● **Assigned task**: Only the tail of the listing is wanted: the line containing "Screen dimensions: 249x244" and all after it, repeated exactly, pictures omitted.

● **Records**:
>>>>>

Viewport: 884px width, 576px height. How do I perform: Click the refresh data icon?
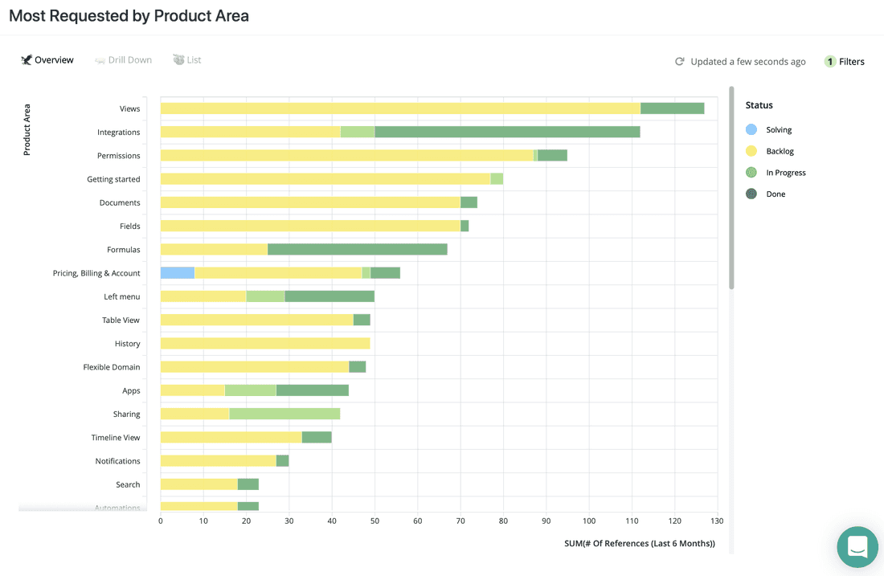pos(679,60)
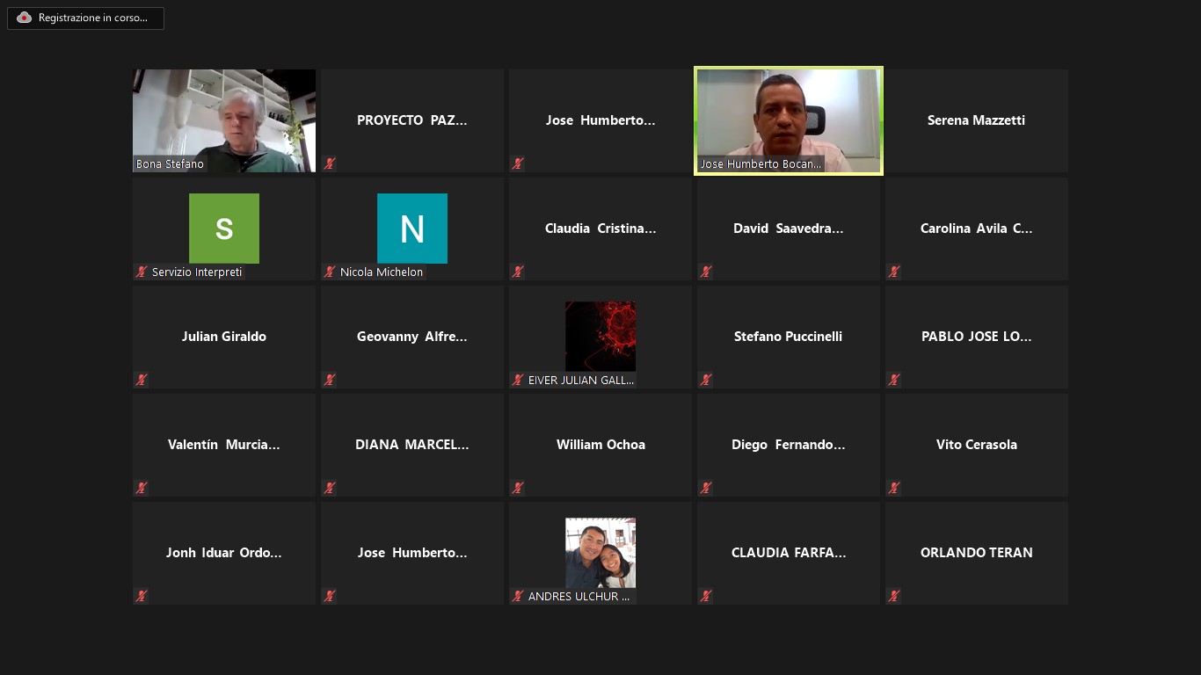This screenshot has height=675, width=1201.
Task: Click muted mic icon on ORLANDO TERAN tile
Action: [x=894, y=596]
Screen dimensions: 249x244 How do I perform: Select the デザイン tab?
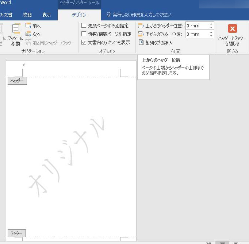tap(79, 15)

<<<<<

● **Solved exercise**:
Screen dimensions: 249x244 How do I perform: Select the デザイン tab?
tap(79, 15)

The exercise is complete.